Dalam pernyataan lanjutan, rumah sakit juga menegaskan statusnya saat ini telah berbeda dibanding periode ketika peristiwa berlangsung. Pernyataan itu berbunyi: “a different organisation today with new leadership, stronger governance and safety processes”.

Pihak rumah sakit menempatkan perubahan tersebut sebagai bagian dari upaya perbaikan tata kelola dan proses keselamatan. Penekanan pada kepemimpinan baru, penguatan governance, serta proses keselamatan yang lebih kuat menjadi benang merah dari respons mereka.

Sementara itu, Lucy Letby tetap mempertahankan sikapnya dan menyatakan bahwa dirinya tidak bersalah. Pernyataan ini muncul bersamaan dengan dipublikasikannya laporan, sehingga perbedaan pandangan antara hasil penyelidikan dan posisi Letby tetap menjadi bagian dari pemberitaan.

Di saat laporan dirilis, suasana publik juga terlihat di Liverpool. Sejumlah demonstran yang mendukung Letby dapat terdengar dan terlihat di dekat Liverpool Town Hall. Kehadiran mereka menjadi gambaran bahwa dampak kasus tidak berhenti pada ruang sidang, melainkan terus bergema di ruang publik.

Peliputan BBC terkait laporan ini datang dari Liverpool. BBC menyebut korespondennya, Judy Moritz, yang melaporkan langsung dari lokasi.

Di tengah respons dari rumah sakit, inti pembacaan publik terhadap laporan cenderung berputar pada rekomendasi dan arah perbaikan yang ditujukan untuk mencegah terulangnya kematian serupa. Dengan menegaskan bahwa beberapa kematian dapat dicegah, laporan memberi sinyal bahwa kelemahan yang ditemukan bersifat terukur dan dapat ditangani.

Bagi pihak rumah sakit, permintaan maaf yang disebutkan, yakni “sorry for the events that occurred in 2015 and 2016”, sekaligus menjadi pengakuan atas periode yang dikaji. Pengakuan tersebut kemudian diikuti dengan penegasan perubahan organisasi dalam kalimat “a different organisation today with new leadership, stronger governance and safety processes”, yang menempatkan perbaikan sebagai langkah yang sedang berlangsung.

Dalam perspektif perkara, keputusan 2023 yang menjatuhkan hukuman seumur hidup bagi Letby juga menjadi pilar legitimasi atas kesimpulan pengadilan. Hukuman tersebut tidak hanya mencakup pembunuhan tujuh bayi, tetapi juga mencakup upaya membunuh tujuh bayi lainnya, yang berarti penilaian bersalah tidak terbatas pada tindakan yang berhasil.

Penolakan permohonan banding sebanyak dua kali menambah keterangan bahwa proses hukum telah menutup jalur upaya tersebut. Dengan demikian, posisi hukum Letby setelah putusan 2023 tetap berada dalam kerangka eksekusi hukuman.

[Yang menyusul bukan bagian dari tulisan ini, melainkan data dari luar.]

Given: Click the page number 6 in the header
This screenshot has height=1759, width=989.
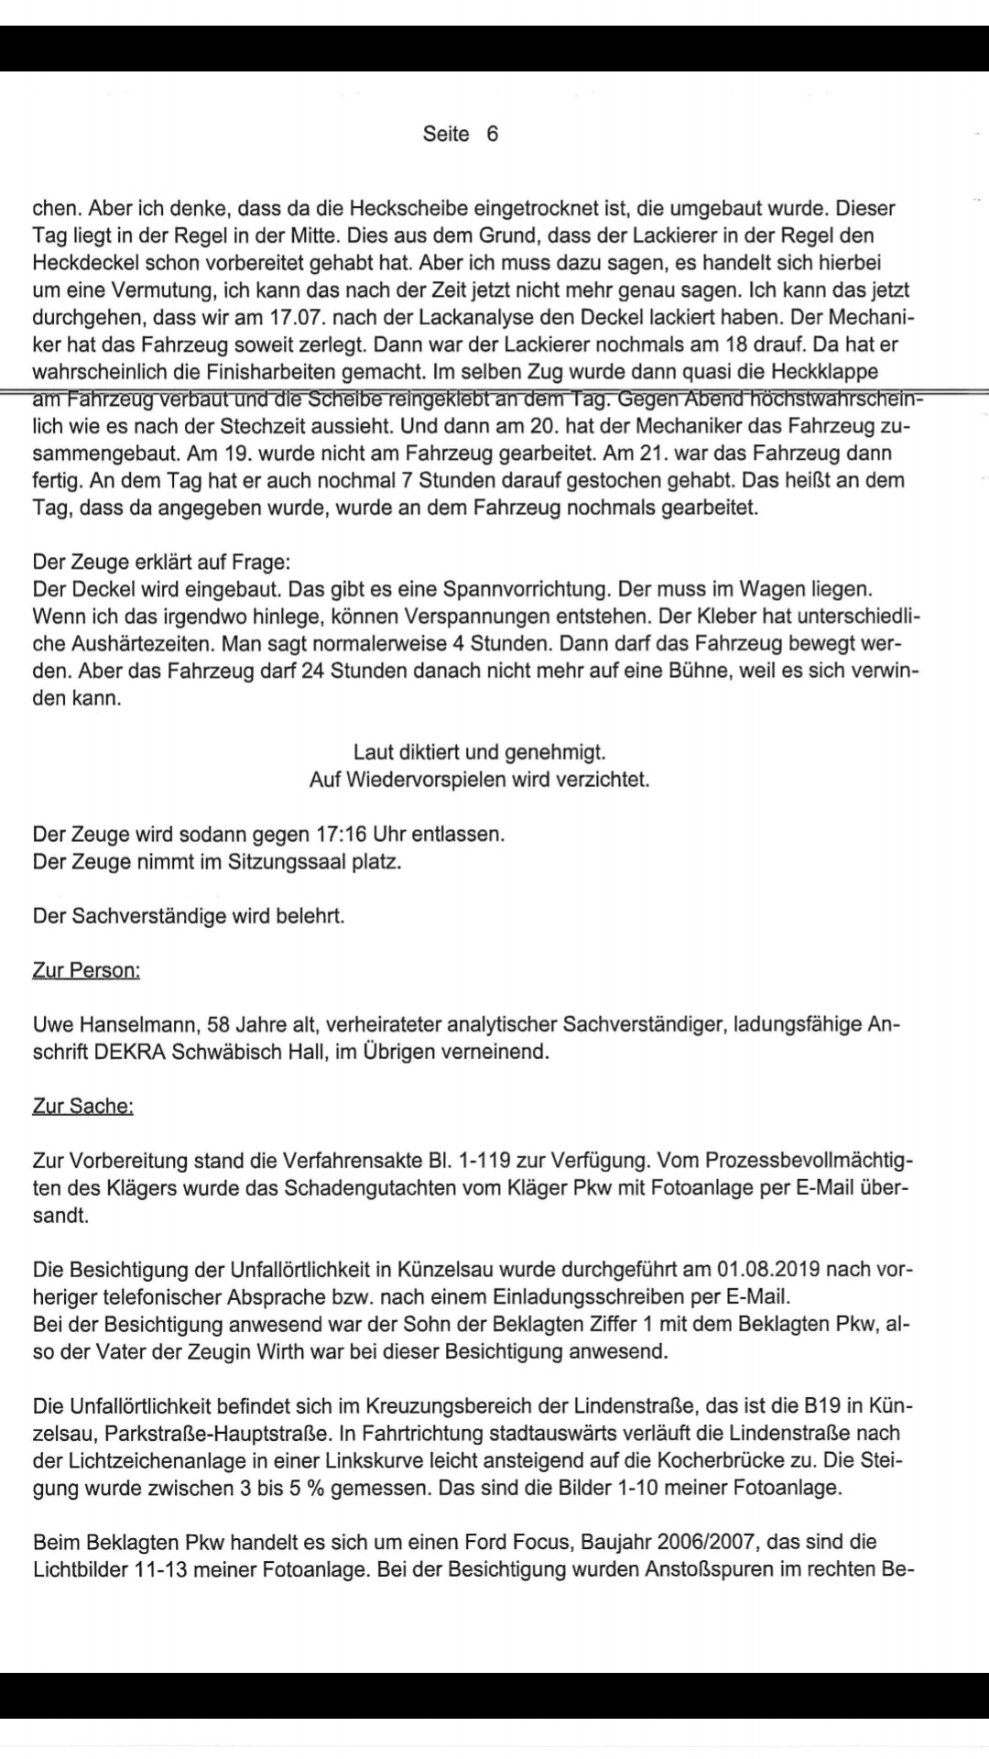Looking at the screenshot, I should point(493,134).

Namun, meski putusan telah memiliki konsekuensi yang tegas, laporan Thirlwall tetap mendorong fokus pada pencegahan. Dalam pemberitaan yang dirangkum dari video laporan, pesan utama yang dibawa adalah bahwa ada ruang untuk perbaikan sebelum peristiwa terjadi—dan bahwa pelajaran itu seharusnya dipakai untuk memperkuat sistem.

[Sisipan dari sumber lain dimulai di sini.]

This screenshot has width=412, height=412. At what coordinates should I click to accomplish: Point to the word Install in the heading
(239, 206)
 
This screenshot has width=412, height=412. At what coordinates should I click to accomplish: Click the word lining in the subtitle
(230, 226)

Dengan menyandingkan temuan penyelidikan, respons institusi, dan sikap Letby yang mempertahankan ketidakbersalahannya, laporan ini hadir sebagai rangkaian informasi yang saling bertaut. Bagi publik, gabungan fakta hukum dan kesimpulan penyelidikan berujung pada pemahaman bahwa keselamatan pasien bayi harus ditopang oleh tata kelola dan proses yang benar-benar efektif.

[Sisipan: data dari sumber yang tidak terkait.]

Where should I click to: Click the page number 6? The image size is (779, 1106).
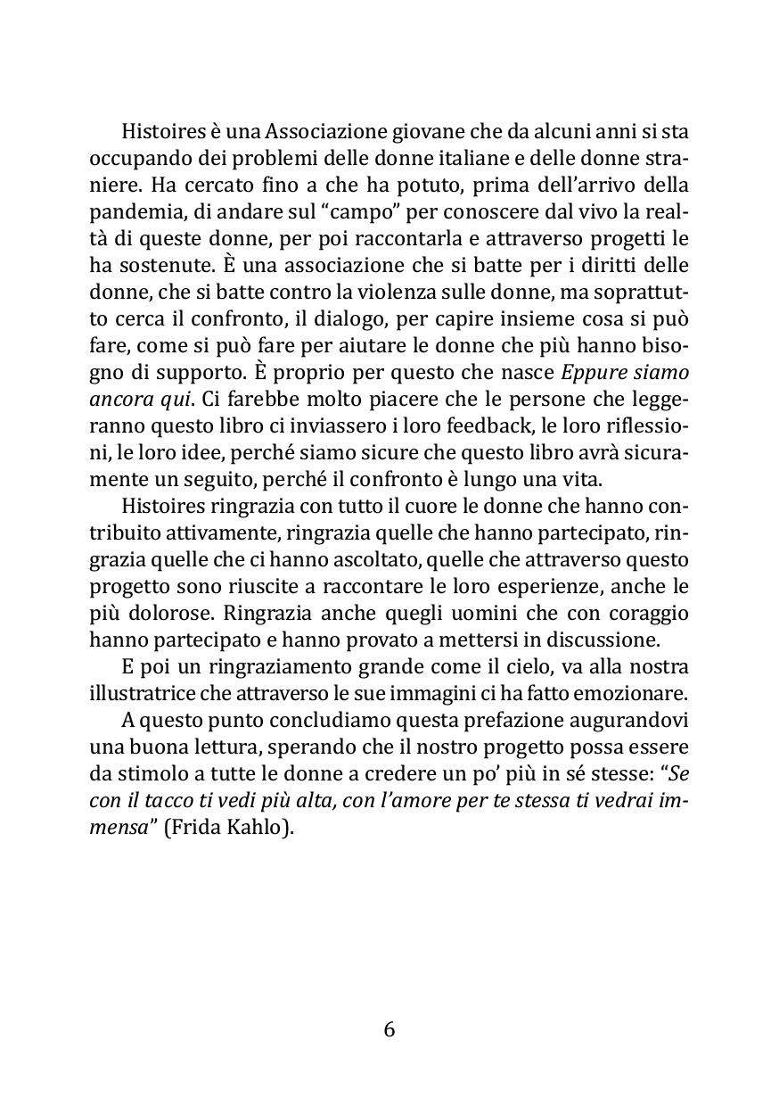(x=389, y=1029)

Pada akhirnya, rilis laporan sekaligus menjadi momen yang memunculkan reaksi di dua ruang: ruang resmi melalui pernyataan rumah sakit dan ruang publik melalui kehadiran pendukung Letby di Liverpool. Dari sini, dapat terlihat bahwa dampak kasus terus memengaruhi kehidupan sosial, bahkan setelah vonis dan proses hukum berjalan.